How Louvre-Saudi Islamic cultural ties are promoting peace and tolerance


But the reaction to the pandemic has understandably taken up a lot of the organization’s time this year.

“We decide to get in and minimize or control the spread of the virus by strengthening local capabilities, for example through or work with ISESCO. In Africa they asked us to provide them with masks and with alcohol cleaning products. We decided that we were also going to go in and create or scale up factories, get jobs going and make the initiative available and sustainable, and this is what we are doing,” Al-Fouti said.

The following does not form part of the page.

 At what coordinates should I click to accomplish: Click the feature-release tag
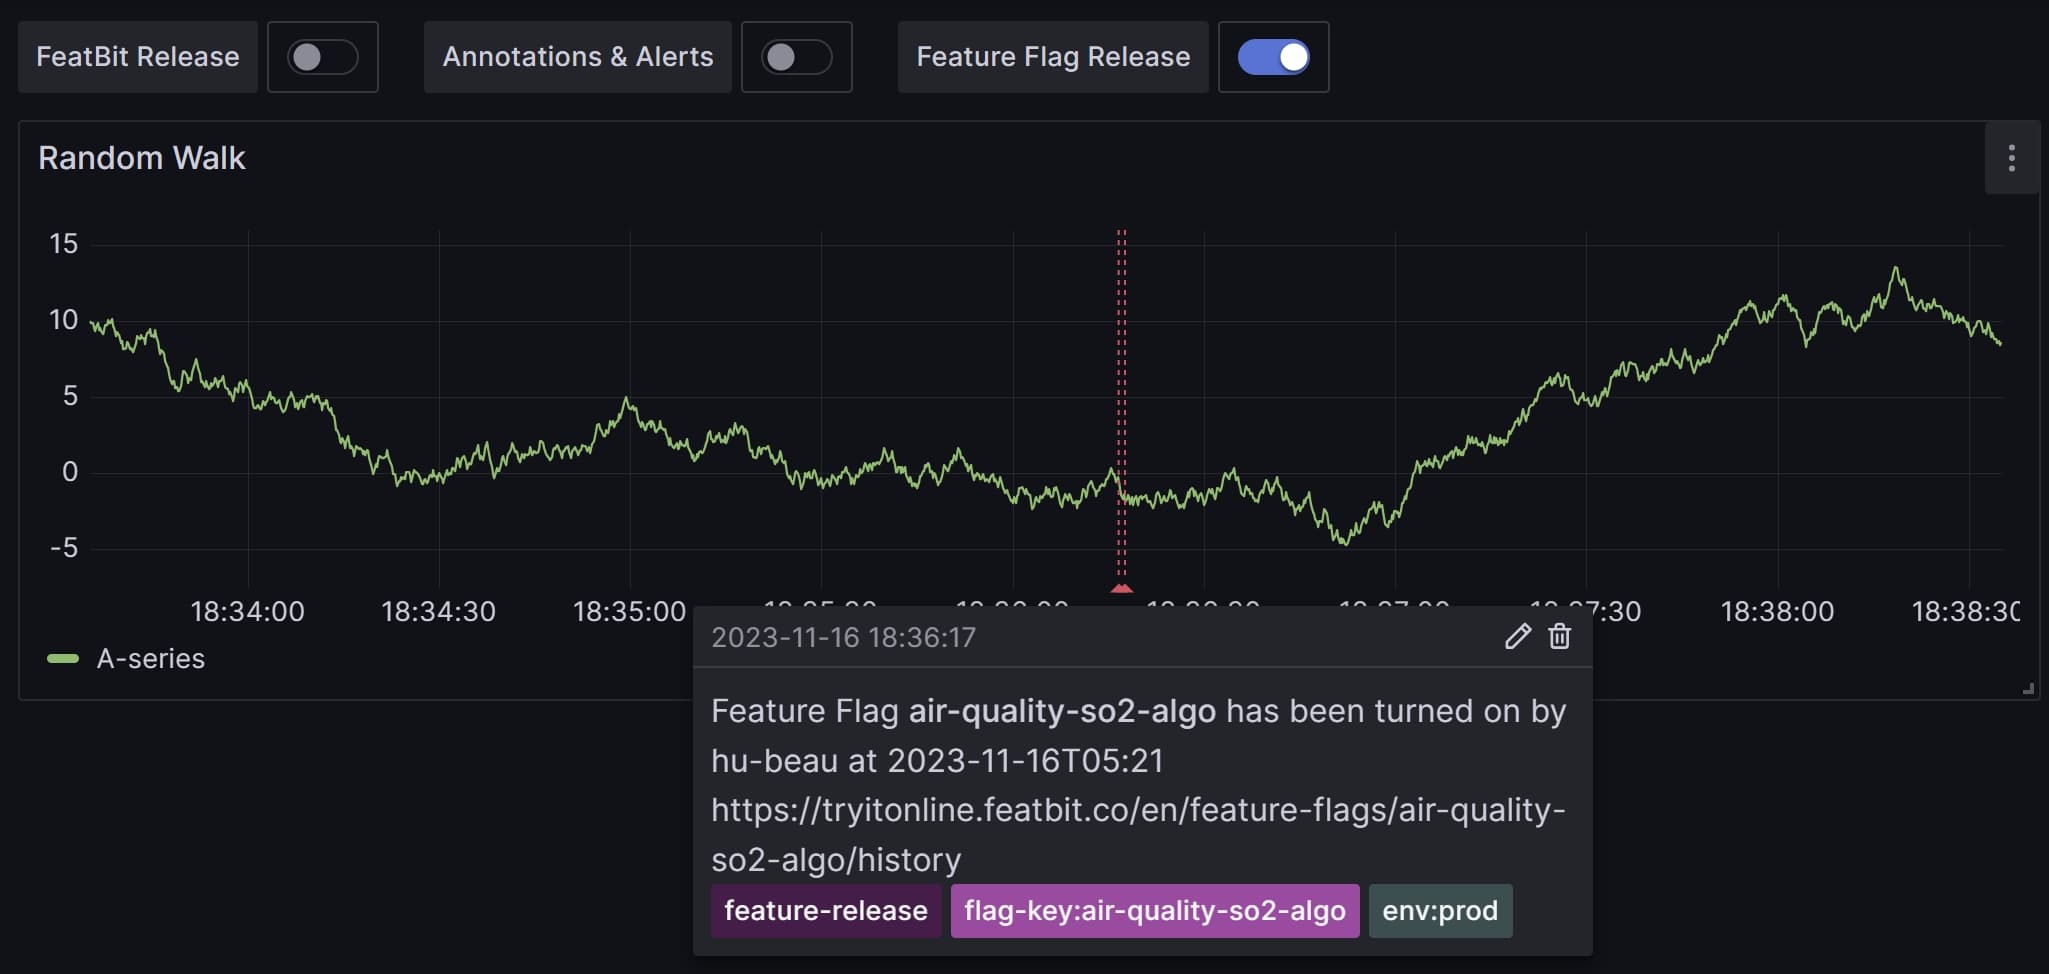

Through the collaboration with Gavi, Alwaleed has been able to bring medical relief to remote areas in the region. One of the repercussions of the pandemic has been that other essential medical projects, such as polio vaccination or routine immunization for children, have been scaled back drastically, partly because of travel restrictions but also because of the pressure on funds.

“In some places when people were being asked to stay at home, some didn’t have a home to go to. They were asked to wash their hands and they didn’t have water. That’s why we invested in areas where we thought there is a gap,” Al-Fouti explained.

So, those 10 women in Riyadh have the support and back-up of hundreds of partners around the world, with a global perspective in the midst of the COVID-19 crisis.

“We have partners and embedded collaborative relationships that we consider to be an extension of our team. So we are not alone. There is a saying ‘work smart, not hard.’ But we work hard as well. In fact, we really do work hard,” she said.